Excerpt provided =
====

# Good places to buy DSLRs in Mumbai



## The Sorcerer (Mar 3, 2012)

So I am buying a Canon 600D for recording videos and photo stuff. I am most likely to go to this shop somewhere in Churchgate (forgot the name :-/) but let me know any alternates. JJ Mehta and chroma seem to be selling in MRP Rs. 49,494/- but other places selling genuine sealed stuff with bill are giving for about 43k for the kit. 

So...


----------



## sujoyp (Mar 3, 2012)

I have heard every mumbaikar going to fort for shopping camera goods ... I am sorry donno any particular name to help u out


----------



## The Sorcerer (Mar 5, 2012)

Yeah well, I want to know which store over there (D.N. nagar I think) I should look out for. With the DSLR, I would be getting a 16gig class 10 card and maybe an extra battery, hoping to keep then under 50k with warranty. Thought of Alfa at first but I've been told in Fort there are some places you can get a good combo deal. Problem is the same guys have also said that some stores in Fort are known to swap genuine with duplicate accessories- D.N. Road maybe? Alfa gave me a quote of 44k for the camera with bill kit.

====

Recorded data =

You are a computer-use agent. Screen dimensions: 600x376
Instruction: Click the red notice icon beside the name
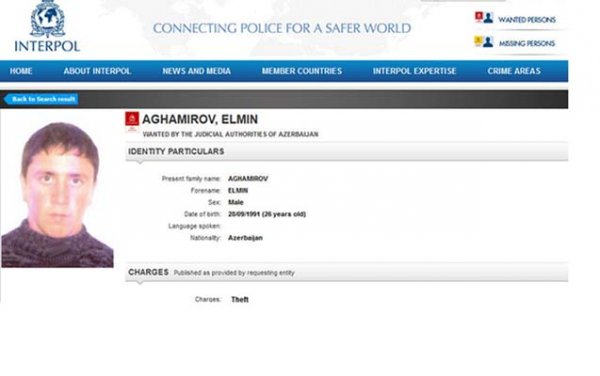pyautogui.click(x=132, y=119)
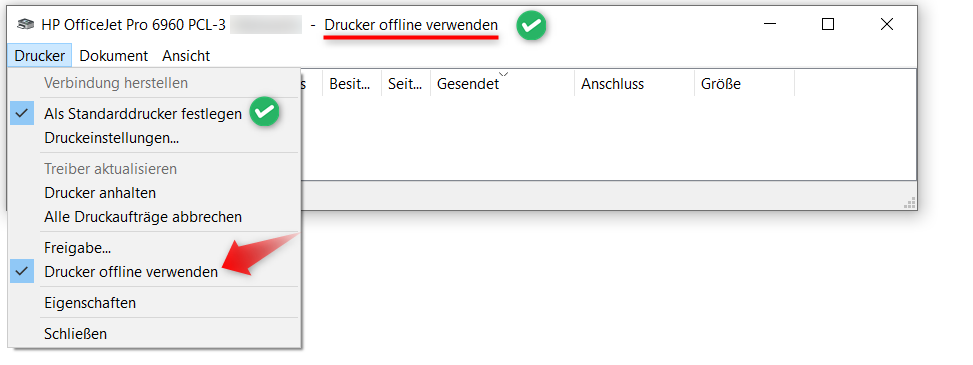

====

Required actions =
[1] Answer each question from the forum thread on buying DSLRs in Mumbai.
(a) Which camera does The Sorcerer plan to buy?
(b) At what MRP are JJ Mehta and chroma said to be selling it?
(c) What quote did Alfa give for the camera?
[2] Render this sentence from the Mumbai DSLR thread into Spanish: "Thought of Alfa at first but I've been told in Fort there are some places you can get a good combo deal."
[3] Write the next post in the forum thread on buying DSLRs in Mumbai, following its last reply.
The material after the thread is separate from it.

Responses by task =
[1]
(a) A Canon 600D.
(b) Rs. 49,494/-.
(c) 44k for the camera with bill kit.

[2] Al principio pensé en Alfa, pero me han dicho que en Fort hay algunos lugares donde se puede conseguir una buena oferta combinada.

[3]
----------



## thetechfreak (Mar 5, 2012)

Even I had bought my Dslr at Mumbai. Got it at a Croma store. They were offering 4k discount over the MRP. 
The Camera is Canon EOS 1000d

btw 44k with bill and kit looks like a decent enough price.


----------



## manojkrishnaks (Mar 5, 2012)

Little offtopic,just have look at this Buy Canon DSLR EOS 600D with 18-55mm IS Kit at Best Price in India - Also find Specifications, Photos, Features & Reviews and in ebay its selling for 44.3k


----------



## The Sorcerer (Mar 5, 2012)

I prefer going to a store and buying it.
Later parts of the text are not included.